À 21 ans, il entrait au cabinet de Pierre Cot, alors ministre de l’Air du gouvernement du Front populaire. C’est là qu’il fit la connaissance de Jean Moulin qui, aux heures sombres de la guerre, de l’occupation nazie et de la collaboration, fera appel à lui pour le seconder dans son œuvre majeure : la création puis la direction du Conseil national de la Résistance (CNR). Secrétaire général adjoint du CNR, aux côtés de Pierre Meunier, jusqu’à la Libération, Robert Chambeiron est, aujourd’hui, l’un des trop rares acteurs de la Résistance à pouvoir faire vivre cette expérience exceptionnelle. Ce 22 mai, il fête ses… 95 ans, en pleine forme. Bon anniversaire, cher Robert ! Ce bref hommage public sera mon petit cadeau.

J’ai eu le bonheur et la fierté de faire sa connaissance lors des premières élections européennes, puis de le côtoyer au Parlement de Strasbourg pendant 10 ans. Bien que très impliqué dans ses nouvelles tâches, avec l’ardeur du néophyte, mon auguste collègue m’offrit de temps en temps le privilège d’une observation ou d’une anecdote puisée dans son inépuisable réserve de souvenirs. J’en ai fait mon miel et je lui en suis, aujourd’hui encore, reconnaissant.

Qu’en ai-je retenu qui mérite toujours d’être connu et médité ? D’abord les évocations du patient et complexe travail d’unification des forces de la Résistance. Pour que le CNR soit légitime et puisse s’exprimer et agir au nom de l’ensemble du peuple résistant, l’union était vitale. Pour garder le moindre espoir de finir par l’emporter sur des ennemis aussi puissants et impitoyables, il fallait savoir bannir toute étroitesse. On imagine que ce n’était pas toujours chose aisée dans une situation marquée par la trahison de nombre de notables en 1940. Il fallait y voir de près tout en se souvenant que « sous la grêle, fou qui fait le délicat ».

Une autre caractéristique du combat de cette période ne laisse pas de nous impressionner : c’est l’indicible courage dont ont su faire preuve tant d’anonymes dans l’accomplissement de gestes apparemment anodins, dès lors qu’ils avaient une vue claire de la cause pour laquelle ils ou elles s’engageaient. Ainsi, le « simple » fait de mettre à disposition son logement pour permettre au CNR, à son bureau ou à ses trois principaux dirigeants de se réunir était un acte héroïque qui n’a cessé de se renouveler au fil des semaines, puisque les réunions n’avaient jamais lieu deux fois dans le même local. Pourtant, chacun mesurait la réalité du danger, puisque Jean Moulin fut lui-même arrêté moins d’un mois après sa désignation comme président du CNR !

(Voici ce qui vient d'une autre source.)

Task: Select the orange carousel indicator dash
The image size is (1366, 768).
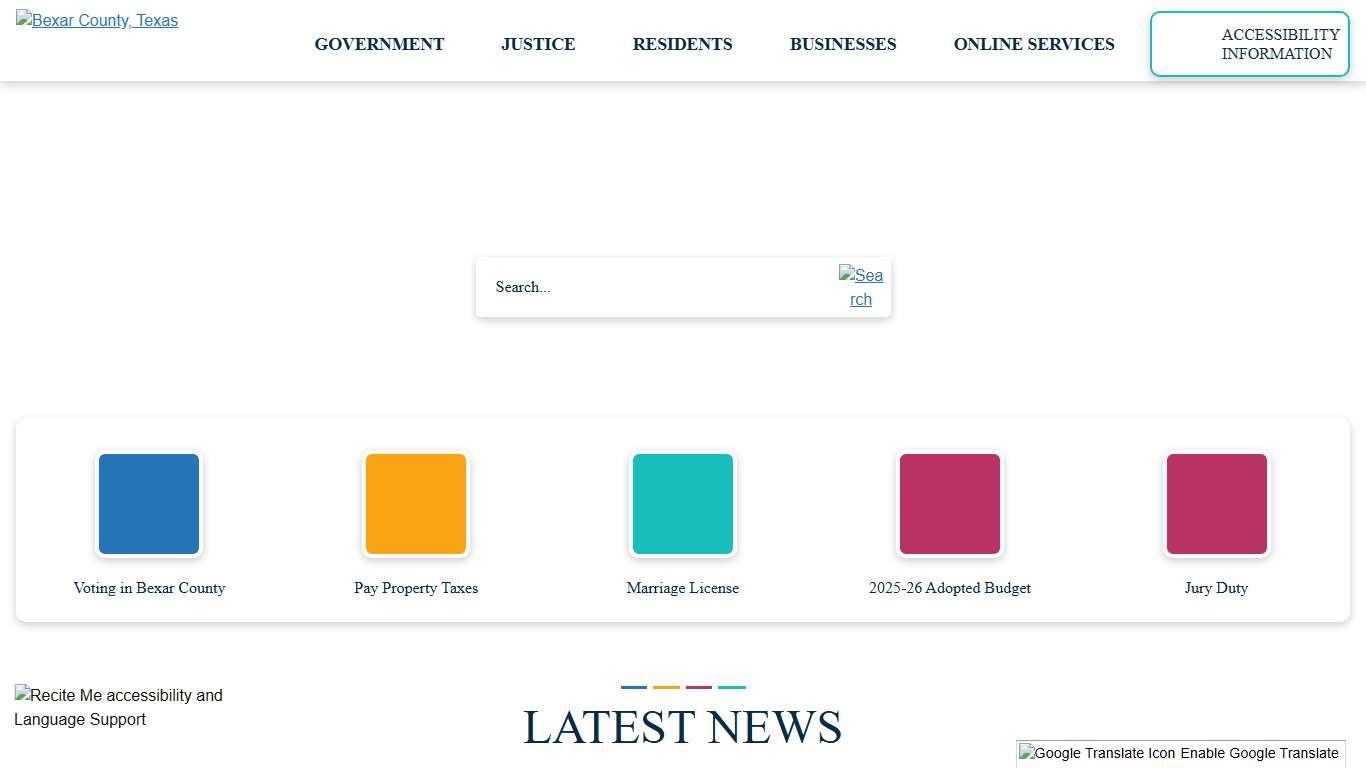Action: (666, 686)
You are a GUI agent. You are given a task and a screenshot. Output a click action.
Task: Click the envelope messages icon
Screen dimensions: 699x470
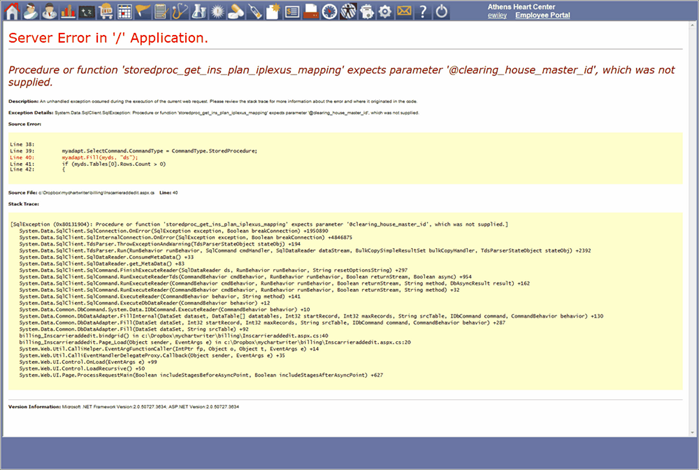(x=404, y=11)
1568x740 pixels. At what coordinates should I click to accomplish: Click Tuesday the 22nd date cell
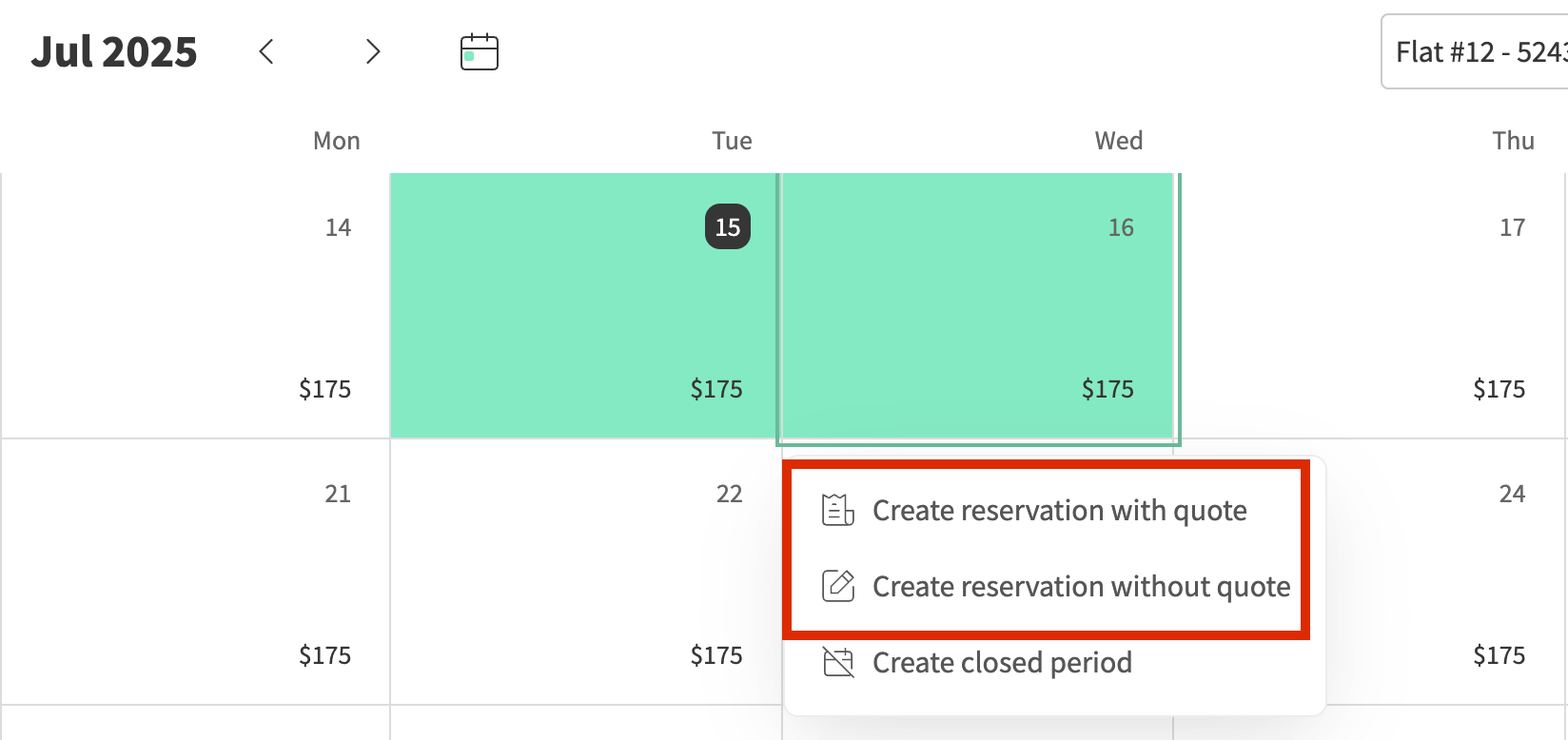pyautogui.click(x=586, y=571)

Enfin, quoi de plus saisissant que le contenu social et progressiste du programme d’unité nationale du CNR, issu de quatre mois d’échanges multiples et finalement adopté à l’unanimité ! Mis en œuvre à la Libération, il permit, en l’espace de deux ans – en fait, jusqu’à l’éviction des ministres communistes et les débuts de la guerre froide –, d’engager une véritable rénovation du pays : réforme de la fonction publique, Sécurité sociale, nationalisation des grands établissements du crédit, des compagnies d’assurance, du gaz et de l’électricité, lois sociales sur les prestations familiales, l’assurance vieillesse, le salaire minimum vital, les conventions collectives…

Il est vrai que les forces du capital de l’époque – ces grands patrons auxquels le général de Gaulle lança à la Libération : « Je n’en ai pas vu beaucoup d’entre vous à Londres ! » – étaient délégitimées, tandis que « seule en tant que classe la classe ouvrière est restée fidèle à la France profanée » (François Mauriac). Dans un contexte naturellement tout autre, il y a, aujourd’hui encore, plutôt matière à réflexion… Merci à Robert Chambeiron et à tous ses semblables.